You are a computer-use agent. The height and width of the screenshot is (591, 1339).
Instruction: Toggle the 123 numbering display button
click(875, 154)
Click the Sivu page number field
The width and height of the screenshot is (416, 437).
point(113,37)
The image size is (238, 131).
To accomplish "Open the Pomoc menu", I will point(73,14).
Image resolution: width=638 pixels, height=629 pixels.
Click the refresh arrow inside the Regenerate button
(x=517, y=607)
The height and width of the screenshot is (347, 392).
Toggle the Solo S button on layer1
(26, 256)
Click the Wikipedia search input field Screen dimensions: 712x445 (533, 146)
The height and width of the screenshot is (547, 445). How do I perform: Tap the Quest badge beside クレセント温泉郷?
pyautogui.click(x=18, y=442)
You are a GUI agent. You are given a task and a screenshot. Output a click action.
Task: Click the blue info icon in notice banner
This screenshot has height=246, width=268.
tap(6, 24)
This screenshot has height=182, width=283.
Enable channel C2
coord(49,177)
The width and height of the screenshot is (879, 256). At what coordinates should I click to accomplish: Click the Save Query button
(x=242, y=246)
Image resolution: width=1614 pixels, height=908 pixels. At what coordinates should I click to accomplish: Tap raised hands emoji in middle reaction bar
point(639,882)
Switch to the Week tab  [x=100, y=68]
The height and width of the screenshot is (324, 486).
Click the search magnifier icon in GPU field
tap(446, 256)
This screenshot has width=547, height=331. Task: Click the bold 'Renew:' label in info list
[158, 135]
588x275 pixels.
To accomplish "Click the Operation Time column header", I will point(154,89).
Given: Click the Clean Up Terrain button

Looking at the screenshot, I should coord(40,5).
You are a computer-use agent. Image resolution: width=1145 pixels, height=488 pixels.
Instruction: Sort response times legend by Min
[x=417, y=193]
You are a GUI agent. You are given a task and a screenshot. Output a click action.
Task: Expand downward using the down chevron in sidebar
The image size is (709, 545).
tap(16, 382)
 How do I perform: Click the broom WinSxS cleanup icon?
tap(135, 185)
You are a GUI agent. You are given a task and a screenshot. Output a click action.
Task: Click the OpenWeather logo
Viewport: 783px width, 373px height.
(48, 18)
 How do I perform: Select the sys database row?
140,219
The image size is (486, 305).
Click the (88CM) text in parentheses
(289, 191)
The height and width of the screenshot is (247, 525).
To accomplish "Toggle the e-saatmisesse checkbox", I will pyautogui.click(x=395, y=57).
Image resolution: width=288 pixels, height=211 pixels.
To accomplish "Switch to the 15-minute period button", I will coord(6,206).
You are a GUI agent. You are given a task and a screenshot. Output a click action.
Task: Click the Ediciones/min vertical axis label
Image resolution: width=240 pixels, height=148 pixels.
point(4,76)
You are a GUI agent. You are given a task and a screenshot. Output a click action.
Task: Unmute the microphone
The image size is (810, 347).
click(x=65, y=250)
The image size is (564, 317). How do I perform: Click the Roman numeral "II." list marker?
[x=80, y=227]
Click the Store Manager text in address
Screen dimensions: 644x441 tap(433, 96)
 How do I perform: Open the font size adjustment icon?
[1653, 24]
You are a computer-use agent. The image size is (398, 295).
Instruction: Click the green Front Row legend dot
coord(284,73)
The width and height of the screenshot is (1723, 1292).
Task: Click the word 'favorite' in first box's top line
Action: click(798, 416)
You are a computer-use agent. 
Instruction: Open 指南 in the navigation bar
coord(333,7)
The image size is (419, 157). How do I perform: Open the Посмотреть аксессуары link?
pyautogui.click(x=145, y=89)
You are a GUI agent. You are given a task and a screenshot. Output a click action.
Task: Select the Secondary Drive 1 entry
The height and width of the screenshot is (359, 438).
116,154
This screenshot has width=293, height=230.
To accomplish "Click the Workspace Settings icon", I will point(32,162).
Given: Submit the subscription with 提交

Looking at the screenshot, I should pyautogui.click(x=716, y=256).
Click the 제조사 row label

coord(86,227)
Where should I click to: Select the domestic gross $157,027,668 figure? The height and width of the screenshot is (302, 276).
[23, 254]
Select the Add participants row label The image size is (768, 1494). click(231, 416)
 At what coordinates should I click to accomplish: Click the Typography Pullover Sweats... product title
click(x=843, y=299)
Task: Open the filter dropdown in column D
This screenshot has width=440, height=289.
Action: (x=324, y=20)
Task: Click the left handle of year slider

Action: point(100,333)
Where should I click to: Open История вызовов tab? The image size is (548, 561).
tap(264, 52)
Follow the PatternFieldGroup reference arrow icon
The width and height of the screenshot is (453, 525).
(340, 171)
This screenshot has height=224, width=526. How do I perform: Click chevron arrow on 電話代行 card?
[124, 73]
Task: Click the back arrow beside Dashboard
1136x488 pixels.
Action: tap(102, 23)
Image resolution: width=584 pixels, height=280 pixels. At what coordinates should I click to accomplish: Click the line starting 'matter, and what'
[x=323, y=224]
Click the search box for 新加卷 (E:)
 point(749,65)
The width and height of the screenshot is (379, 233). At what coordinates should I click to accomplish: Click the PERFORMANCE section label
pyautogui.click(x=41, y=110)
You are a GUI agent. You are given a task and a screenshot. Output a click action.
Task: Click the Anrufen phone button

---

A faithful, word-for-word transcript of the material above is the required answer.

You are a computer-use agent. The height and width of the screenshot is (591, 1339).
Instruction: Toggle the 123 numbering display button
click(875, 154)
Click the Sivu page number field
The width and height of the screenshot is (416, 437).
point(113,37)
The image size is (238, 131).
To accomplish "Open the Pomoc menu", I will point(73,14).
Image resolution: width=638 pixels, height=629 pixels.
Click the refresh arrow inside the Regenerate button
(x=517, y=607)
The height and width of the screenshot is (347, 392).
Toggle the Solo S button on layer1
(26, 256)
Click the Wikipedia search input field Screen dimensions: 712x445 (533, 146)
The height and width of the screenshot is (547, 445). How do I perform: Tap the Quest badge beside クレセント温泉郷?
pyautogui.click(x=18, y=442)
You are a GUI agent. You are given a task and a screenshot. Output a click action.
Task: Click the blue info icon in notice banner
This screenshot has height=246, width=268.
tap(6, 24)
This screenshot has height=182, width=283.
Enable channel C2
coord(49,177)
The width and height of the screenshot is (879, 256). At what coordinates should I click to accomplish: Click the Save Query button
(x=242, y=246)
Image resolution: width=1614 pixels, height=908 pixels. At what coordinates should I click to accomplish: Tap raised hands emoji in middle reaction bar
point(639,882)
Switch to the Week tab  [x=100, y=68]
The height and width of the screenshot is (324, 486).
Click the search magnifier icon in GPU field
tap(446, 256)
This screenshot has width=547, height=331. Task: Click the bold 'Renew:' label in info list
[158, 135]
588x275 pixels.
To accomplish "Click the Operation Time column header", I will point(154,89).
Given: Click the Clean Up Terrain button

Looking at the screenshot, I should coord(40,5).
You are a computer-use agent. Image resolution: width=1145 pixels, height=488 pixels.
Instruction: Sort response times legend by Min
[x=417, y=193]
You are a GUI agent. You are given a task and a screenshot. Output a click action.
Task: Expand downward using the down chevron in sidebar
The image size is (709, 545).
tap(16, 382)
 How do I perform: Click the broom WinSxS cleanup icon?
tap(135, 185)
You are a GUI agent. You are given a task and a screenshot. Output a click action.
Task: Click the OpenWeather logo
Viewport: 783px width, 373px height.
(48, 18)
 How do I perform: Select the sys database row?
140,219
The image size is (486, 305).
Click the (88CM) text in parentheses
(289, 191)
The height and width of the screenshot is (247, 525).
To accomplish "Toggle the e-saatmisesse checkbox", I will pyautogui.click(x=395, y=57).
Image resolution: width=288 pixels, height=211 pixels.
To accomplish "Switch to the 15-minute period button", I will coord(6,206).
You are a GUI agent. You are given a task and a screenshot. Output a click action.
Task: Click the Ediciones/min vertical axis label
Image resolution: width=240 pixels, height=148 pixels.
point(4,76)
You are a GUI agent. You are given a task and a screenshot. Output a click action.
Task: Unmute the microphone
The image size is (810, 347).
click(x=65, y=250)
The image size is (564, 317). How do I perform: Click the Roman numeral "II." list marker?
[x=80, y=227]
Click the Store Manager text in address
Screen dimensions: 644x441 tap(433, 96)
 How do I perform: Open the font size adjustment icon?
[1653, 24]
You are a computer-use agent. The image size is (398, 295).
Instruction: Click the green Front Row legend dot
coord(284,73)
The width and height of the screenshot is (1723, 1292).
Task: Click the word 'favorite' in first box's top line
Action: click(798, 416)
You are a computer-use agent. 
Instruction: Open 指南 in the navigation bar
coord(333,7)
The image size is (419, 157). How do I perform: Open the Посмотреть аксессуары link?
pyautogui.click(x=145, y=89)
You are a GUI agent. You are given a task and a screenshot. Output a click action.
Task: Select the Secondary Drive 1 entry
The height and width of the screenshot is (359, 438).
116,154
This screenshot has width=293, height=230.
To accomplish "Click the Workspace Settings icon", I will point(32,162).
Given: Submit the subscription with 提交

Looking at the screenshot, I should pyautogui.click(x=716, y=256).
Click the 제조사 row label

coord(86,227)
Where should I click to: Select the domestic gross $157,027,668 figure? The height and width of the screenshot is (302, 276).
[23, 254]
Select the Add participants row label The image size is (768, 1494). click(231, 416)
 At what coordinates should I click to accomplish: Click the Typography Pullover Sweats... product title
click(x=843, y=299)
Task: Open the filter dropdown in column D
This screenshot has width=440, height=289.
Action: (x=324, y=20)
Task: Click the left handle of year slider

Action: point(100,333)
Where should I click to: Open История вызовов tab? The image size is (548, 561).
tap(264, 52)
Follow the PatternFieldGroup reference arrow icon
The width and height of the screenshot is (453, 525).
(340, 171)
This screenshot has height=224, width=526. How do I perform: Click chevron arrow on 電話代行 card?
[124, 73]
Task: Click the back arrow beside Dashboard
1136x488 pixels.
Action: tap(102, 23)
Image resolution: width=584 pixels, height=280 pixels. At what coordinates should I click to accomplish: Click the line starting 'matter, and what'
[x=323, y=224]
Click the search box for 新加卷 (E:)
 point(749,65)
The width and height of the screenshot is (379, 233). At what coordinates should I click to accomplish: Click the PERFORMANCE section label
pyautogui.click(x=41, y=110)
You are a GUI agent. You are given a task and a screenshot. Output a click action.
Task: Click the Anrufen phone button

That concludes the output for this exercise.